前回、体験型科学教育の指導者養成講座をリポートした。後編は、この養成講座の講師、品川明さんと、主催するNPO法人体験型科学教育研究所 事務局長の新倉正幸さんに、養成講座のカリキュラムや、体験型教育の理論やメソッド、また同研究所の設立経緯などについてお話しいただく。

講師・主催者に聞く

体験型科学教育の達人指導者を普及させるために

体験を学習にまで発展させることが目的

学びの場.com(以下、学びの場) 体験型科学教育とはどのような教育なのでしょうか?

品川 明 氏(以下、品川) これまでの日本の教育は、どちらかというと教師が生徒に一方的に物事の概念を教える、という形がスタンダードでした。これでは、物事の大枠はわかったような気になっても本質まではとらえられません。体験型科学教育が目指すのは、教師が答えや概念を教えるのではなく、子どもたち自身が体験を通してそれらを見つけていく授業です。

学びの場 「リアルサイエンスマイスター」とは、そういう授業を行える人のことを指すのですか?
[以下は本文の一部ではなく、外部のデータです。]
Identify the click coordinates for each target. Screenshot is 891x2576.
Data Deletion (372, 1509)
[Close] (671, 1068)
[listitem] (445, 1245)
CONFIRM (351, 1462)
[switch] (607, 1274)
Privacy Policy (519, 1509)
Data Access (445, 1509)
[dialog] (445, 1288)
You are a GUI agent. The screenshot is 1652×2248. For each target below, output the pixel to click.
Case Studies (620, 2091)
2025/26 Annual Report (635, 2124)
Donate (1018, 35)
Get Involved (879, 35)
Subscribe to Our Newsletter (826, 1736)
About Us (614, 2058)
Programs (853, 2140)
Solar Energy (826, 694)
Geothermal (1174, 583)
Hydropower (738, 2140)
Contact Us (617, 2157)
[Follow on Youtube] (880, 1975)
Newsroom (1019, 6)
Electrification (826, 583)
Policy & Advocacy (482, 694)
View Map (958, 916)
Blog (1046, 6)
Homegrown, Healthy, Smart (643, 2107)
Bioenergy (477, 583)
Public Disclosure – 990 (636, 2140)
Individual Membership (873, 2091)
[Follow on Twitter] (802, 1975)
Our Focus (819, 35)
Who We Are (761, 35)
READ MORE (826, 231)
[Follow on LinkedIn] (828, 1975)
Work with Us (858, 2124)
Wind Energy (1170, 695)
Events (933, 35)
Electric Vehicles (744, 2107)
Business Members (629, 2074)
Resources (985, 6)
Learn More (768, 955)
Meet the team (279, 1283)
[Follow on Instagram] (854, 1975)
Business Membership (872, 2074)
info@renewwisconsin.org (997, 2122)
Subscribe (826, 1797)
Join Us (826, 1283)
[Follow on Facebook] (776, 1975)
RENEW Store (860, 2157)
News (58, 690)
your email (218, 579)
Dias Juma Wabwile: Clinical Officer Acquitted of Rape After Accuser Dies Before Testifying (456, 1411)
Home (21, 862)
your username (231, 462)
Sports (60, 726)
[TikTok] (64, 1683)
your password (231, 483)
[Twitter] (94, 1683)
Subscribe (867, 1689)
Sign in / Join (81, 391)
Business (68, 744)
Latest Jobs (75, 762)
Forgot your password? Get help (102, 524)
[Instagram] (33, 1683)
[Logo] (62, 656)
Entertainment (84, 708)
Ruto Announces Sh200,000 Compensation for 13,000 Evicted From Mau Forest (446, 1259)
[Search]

品川 そうです。私たちは、学びのプロセスを重視し、チームワークを育てられる。かつ自身も豊かな人間関係力をベースに前向きな生き方をしている人を「リアルサイエンスマイスター」と定義し、私たちが開催する養成講座を修了した人の中から認定しています。

学びの場 養成講座ではどのような授業実践を学ぶのですか?

品川 たとえば今回の講座のように(前編参照)、受講者に「シジミ」という一つの教材を提示して、シジミについて知っていることをどんどん言ってもらいます。その中で、受講者は知らないことにも気づき始めます。「シジミって何を餌にしているのだろう?」「どういう所に住んでいるのだろう?」「なんであんな形をしているのだろう?」というような問いを自分自身で設定して、探求し、わかったことを言葉に表していきます(概念化)。そしてそれらの活動を振り返り、応用につなげ、そこからまた新しい疑問を抱いて探求に入る。これを私たちは「ラーニングサイクル」(図参照)と呼んでいます。

学びの場 これまでも、学校現場の総合的な学習の時間で目指されてきたことと似ているように思います。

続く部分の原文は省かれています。